Джулия Робертс: Уф... вопрос... Ну вот что... Несколько лет назад я снялась в документальном фильме о диких лошадях в Монголии. Там, в Монголии, я узнала очень важные для себя вещи. Знаете, почему древние монголы оставили очень немного свидетельств о своей культуре? Потому что были убеждены: самое лучшее, чего человек может добиться, — это чтобы его жизнь прошла незамеченной для мира. Своеобразная концепция существования, не правда ли? Люди приходили в мир и уходили из него, стараясь никак его не деформировать. И уже смерть — не смерть, а растворение в мире, и ты — неотъемлемая часть его... Мне все это очень, очень близко. По той же причине я и стала «зеленой»: стараюсь производить меньше мусора. Использую только самые органические, поддающиеся полной переработке подгузники для детей, никогда не покупаю в супермаркете запакованное в целлофан, и даже дом в Малибу мы построили из продуктов переработки стройматериалов. Мне, как древним монголам, хочется не умереть, а просто вернуться в природу. Как они говорили — «обнять кустарник»...

- Стало ли 40-летие какой-то вехой для вас?

Джулия Робертс: Сама идея становиться старше и, если хотите, старее в кругу близких людей значит для меня еще много приключений впереди, веселых, радостных и прекрасных. Старение для меня — новые приключения. Но, если честно, я считаю себя еще молодой. Я ведь только-только повзрослела. С рождением детей. Только с их появлением я окончательно и бесповоротно стала взрослой.

- И вас никогда не посещает желание оказаться моложе?
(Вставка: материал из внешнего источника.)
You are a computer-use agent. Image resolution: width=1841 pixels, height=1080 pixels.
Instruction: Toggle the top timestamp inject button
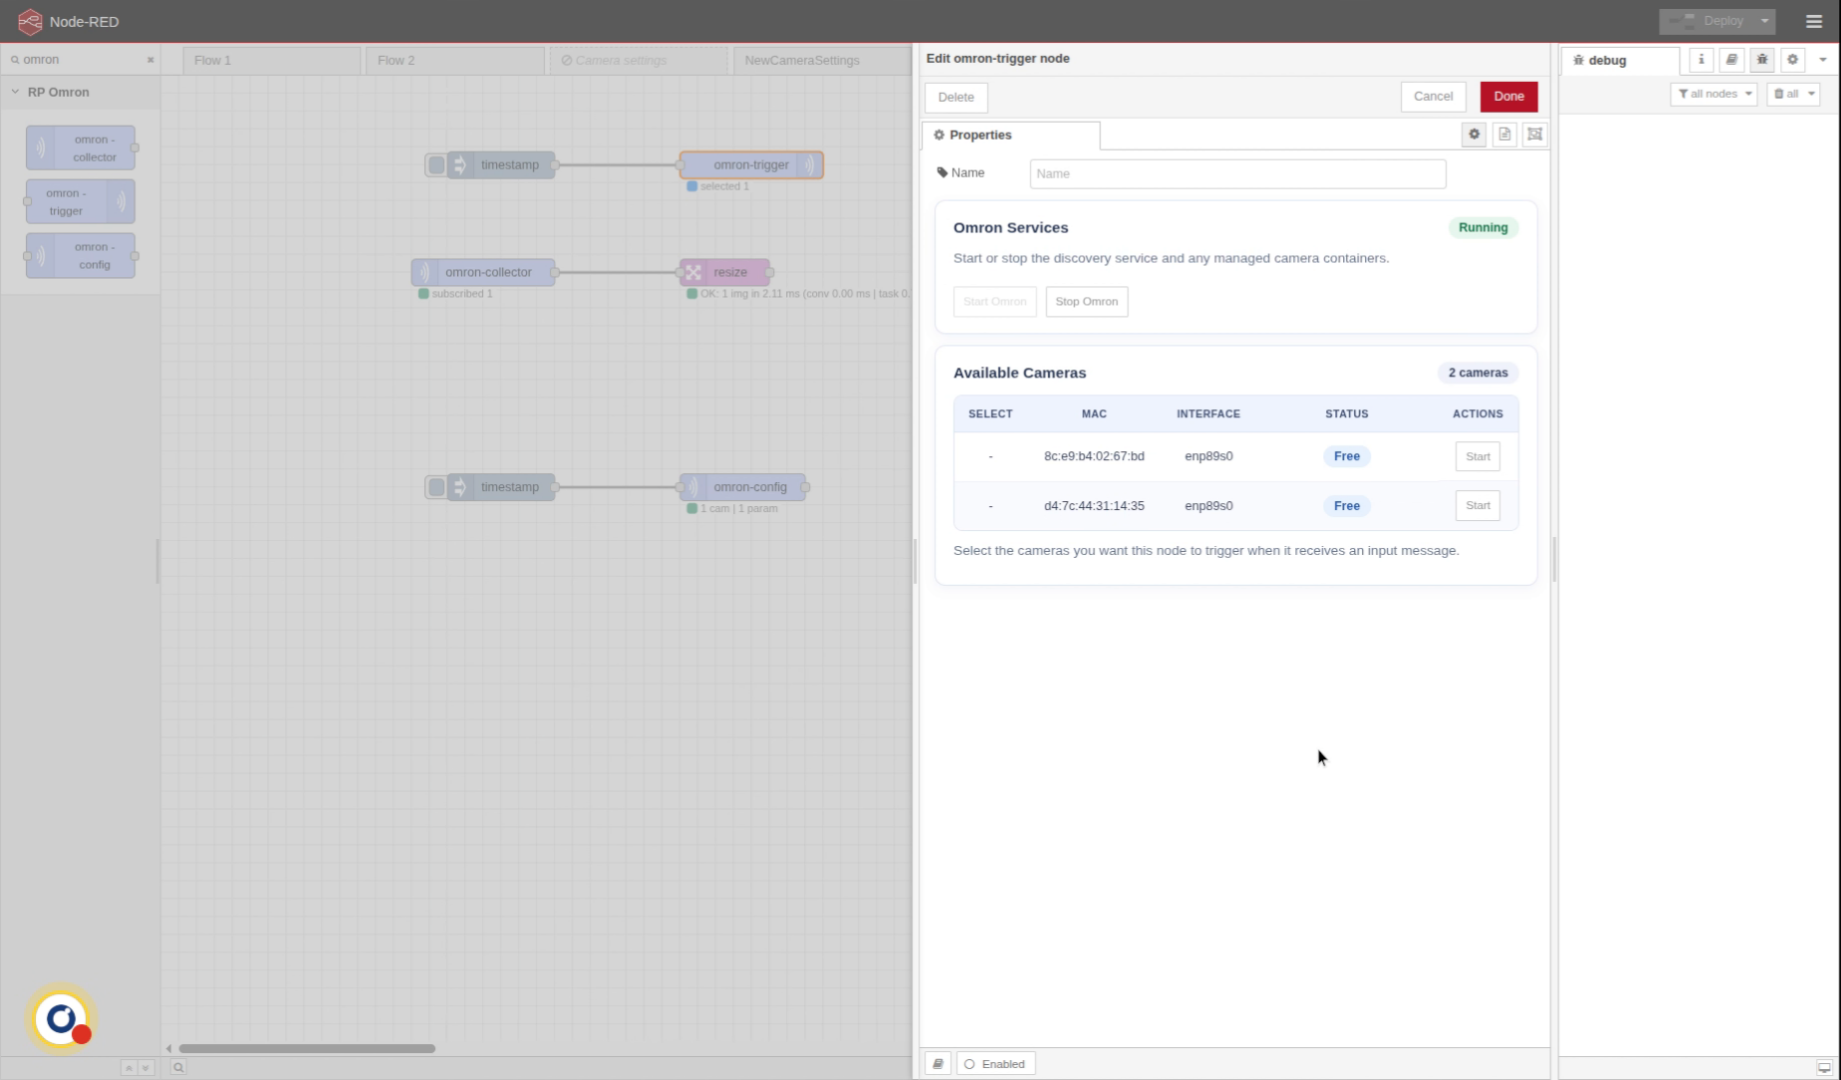(x=436, y=165)
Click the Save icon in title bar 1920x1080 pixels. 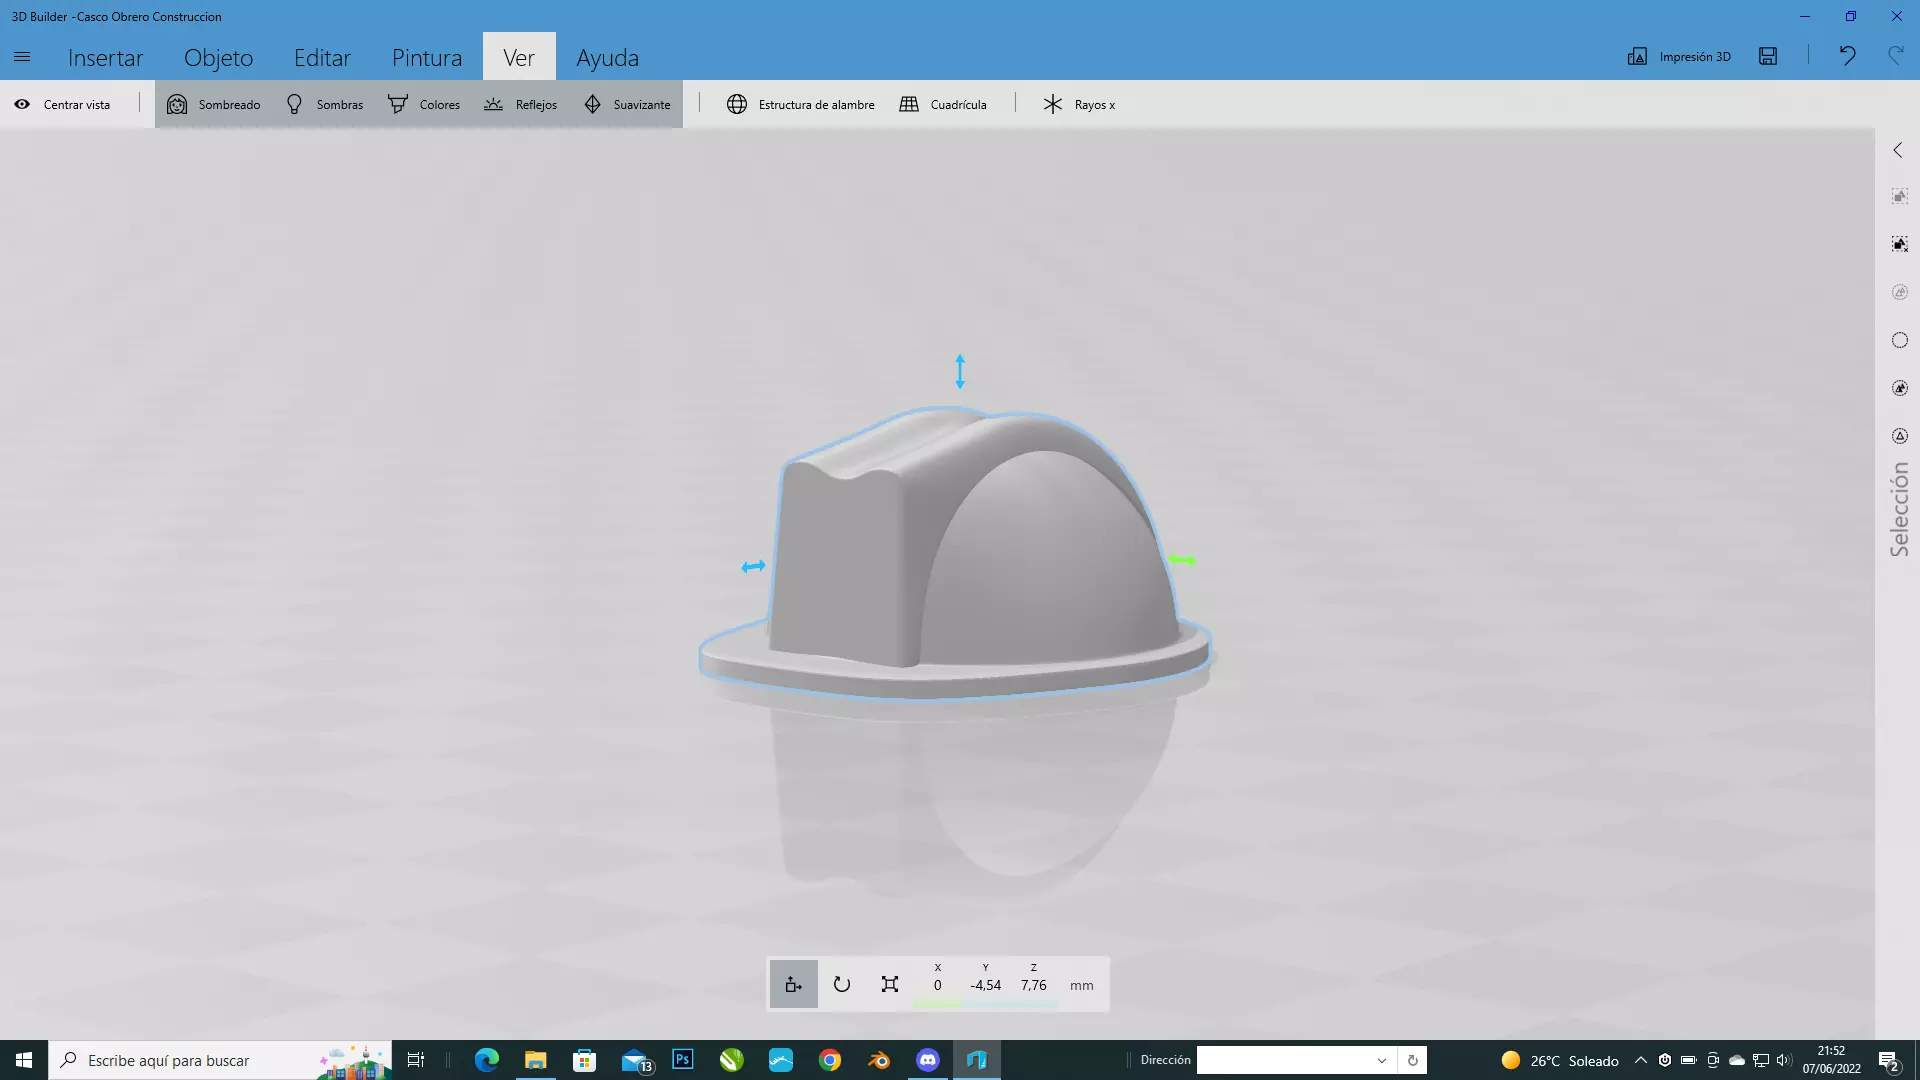coord(1768,56)
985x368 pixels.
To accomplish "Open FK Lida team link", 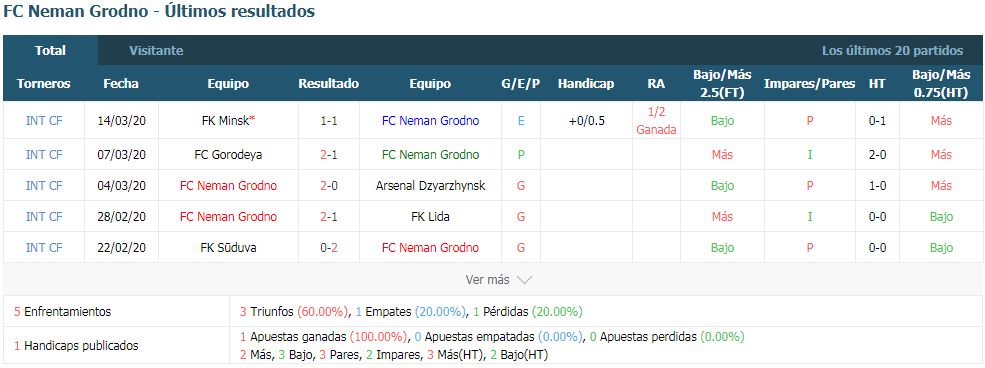I will tap(430, 217).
Джулия Робертс: Уж чего мне бы точно не хотелось, так это начинать карьеру сейчас. Когда я начинала, у меня была возможность сняться во многих фильмах. Много сделать, много сыграть и провести таким образом годы со смыслом. Сейчас ты снимаешься в одном фильме, в тебя вбухивают тонны денег и обрушивают на тебя тонны внимания. Тебя делает окружение, не ты сам! Ты делаешься вне себя самого! Еще до того, как поймешь, кто ты, хотел бы ты вообще этим заниматься и, главное, зачем тебе этим заниматься. PR подменяет собой подлинный смысл. И смысл твоей жизни тоже. Поэтому я не жалею ни о своем возрасте, ни о том, что сделала некоторый перерыв в карьере — «по беременности и уходу за детьми». Да и раньше тоже: по-моему, это было самое мудрое мое решение за всю жизнь (не считая, конечно, решения выйти замуж за Дэнни) — не сниматься пару лет в начале 90-х. Мне тогда предлагали очень много ролей. Но ни в одном из фильмов я не видела решительно никакого смысла. И ведь мне говорили: ну как же ты упускаешь столько возможностей? Но меня это не смущало — моих фильмов не было. Именно эти два года «голодания», мне кажется, и стали залогом моей довольно длинной киножизни. Не сделай я тогда паузу, вы бы уж меня забыли и за интервью ко мне не ездили.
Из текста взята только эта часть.